#### Exercise brief
What the answer must hold is the line containing "Click the lock icon next to Registration" and all lines after it through the end of the listing, copied exactly, with pictures left out.
==== Working data ====
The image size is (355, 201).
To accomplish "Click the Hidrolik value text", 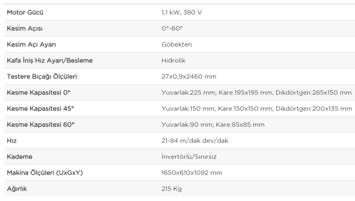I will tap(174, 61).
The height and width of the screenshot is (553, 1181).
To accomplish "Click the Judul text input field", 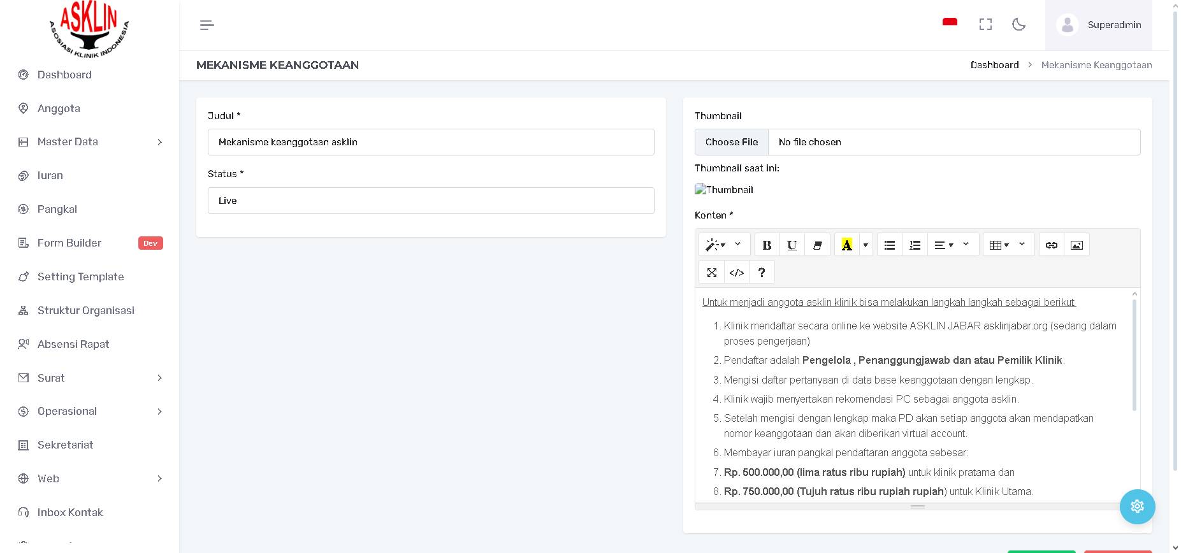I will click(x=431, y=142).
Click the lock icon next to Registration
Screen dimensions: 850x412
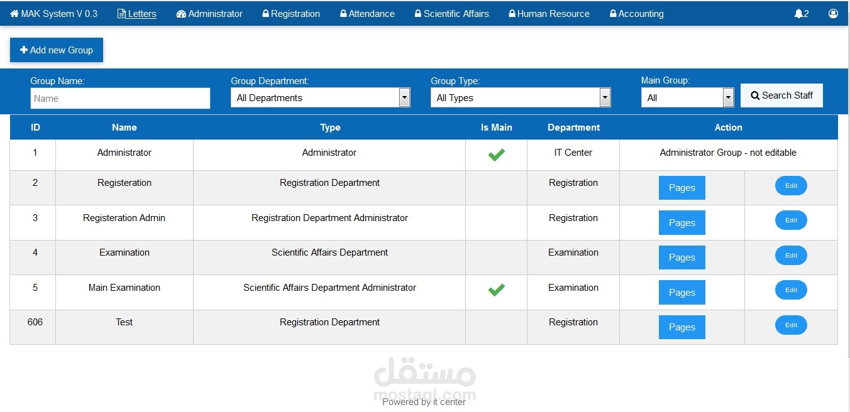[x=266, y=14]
====
#### Result of this task
Click the lock icon next to Registration
Screen dimensions: 850x412
[x=266, y=14]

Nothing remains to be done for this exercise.